Capuchin Monkey Facts and Capuchin Monkey Pictures

Quite different from the uakari is the capuchin monkey, which, of the many New World kinds, is perhaps the most common, most captured, and most captivating to human audiences. The capuchin is also the most intelligent of the platyrrhini, with a brain that is highly developed and large in proportion to the size of the animal itself. This undoubtedly accounts for the capuchin’s often being seen as an organ grinder’s playful little assistant, a sight that once was common in Europe, and to a lesser degree in North and South America.

Such capuchins were taught to distinguish between coins of different values, to show gratitude to the givers of larger coins, and to show contempt or even abuse to the givers of pennies. The stories that demonstrate this little monkey’s intelligence are numerous.

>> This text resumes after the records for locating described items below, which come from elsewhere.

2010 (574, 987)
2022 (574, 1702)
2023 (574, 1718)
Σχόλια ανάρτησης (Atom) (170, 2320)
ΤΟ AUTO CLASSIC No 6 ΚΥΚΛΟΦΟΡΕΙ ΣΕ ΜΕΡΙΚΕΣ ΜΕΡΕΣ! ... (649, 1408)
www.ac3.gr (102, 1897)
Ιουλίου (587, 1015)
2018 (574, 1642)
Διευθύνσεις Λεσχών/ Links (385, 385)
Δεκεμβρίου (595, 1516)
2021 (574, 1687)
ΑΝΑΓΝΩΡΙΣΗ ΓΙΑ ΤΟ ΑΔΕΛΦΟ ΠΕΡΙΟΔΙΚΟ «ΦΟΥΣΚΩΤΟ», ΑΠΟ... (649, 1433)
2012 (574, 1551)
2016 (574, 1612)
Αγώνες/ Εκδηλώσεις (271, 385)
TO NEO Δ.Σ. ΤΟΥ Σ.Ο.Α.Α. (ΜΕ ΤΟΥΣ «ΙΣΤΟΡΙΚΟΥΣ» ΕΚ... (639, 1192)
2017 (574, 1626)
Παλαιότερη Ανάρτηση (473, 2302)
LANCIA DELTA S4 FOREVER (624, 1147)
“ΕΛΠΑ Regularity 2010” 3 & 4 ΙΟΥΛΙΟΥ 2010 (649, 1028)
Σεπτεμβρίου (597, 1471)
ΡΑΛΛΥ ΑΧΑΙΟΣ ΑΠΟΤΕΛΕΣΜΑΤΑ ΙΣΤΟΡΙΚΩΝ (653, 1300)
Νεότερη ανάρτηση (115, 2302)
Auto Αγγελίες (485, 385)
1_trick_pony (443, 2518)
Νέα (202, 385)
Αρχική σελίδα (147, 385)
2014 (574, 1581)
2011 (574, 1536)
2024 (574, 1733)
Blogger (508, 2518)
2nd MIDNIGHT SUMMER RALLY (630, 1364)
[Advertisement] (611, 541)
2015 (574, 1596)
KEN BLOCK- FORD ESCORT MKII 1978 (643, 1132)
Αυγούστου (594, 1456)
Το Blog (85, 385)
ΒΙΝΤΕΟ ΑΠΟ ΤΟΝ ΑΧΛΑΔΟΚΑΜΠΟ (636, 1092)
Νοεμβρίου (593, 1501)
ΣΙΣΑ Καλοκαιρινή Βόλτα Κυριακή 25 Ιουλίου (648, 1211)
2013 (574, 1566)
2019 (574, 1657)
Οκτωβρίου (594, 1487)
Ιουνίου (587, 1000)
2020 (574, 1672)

They will sit with attention and watch a movie, showing reactions to animals appearing on the screen, such as fright at snakes. A capuchin can be ingenious in getting to its food, one having used a short stick to dislodge a longer stick to dislodge a still longer stick that it could use to dislodge its food from a high place.

In the wild the capuchin travels in troops of from ten to fifty or more members. It does not make a home, like the douroucouli, which may return to the same resting place several days in a row, but beds down for the night wherever the end of the day may find it.

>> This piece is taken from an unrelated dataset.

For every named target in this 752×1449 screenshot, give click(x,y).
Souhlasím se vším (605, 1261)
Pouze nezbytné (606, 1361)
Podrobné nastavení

The capuchin takes its name from the Capuchin monk, whose cowl the monkey’s head-colouring resembles. Although there are many species, differing from one another in colour, the typical capuchin is about a foot and a half long, with a slender prehensile tail a few inches longer than that. It weighs only from two to four pounds. It is found in Central and South America from Honduras to the northern tip of Argentina.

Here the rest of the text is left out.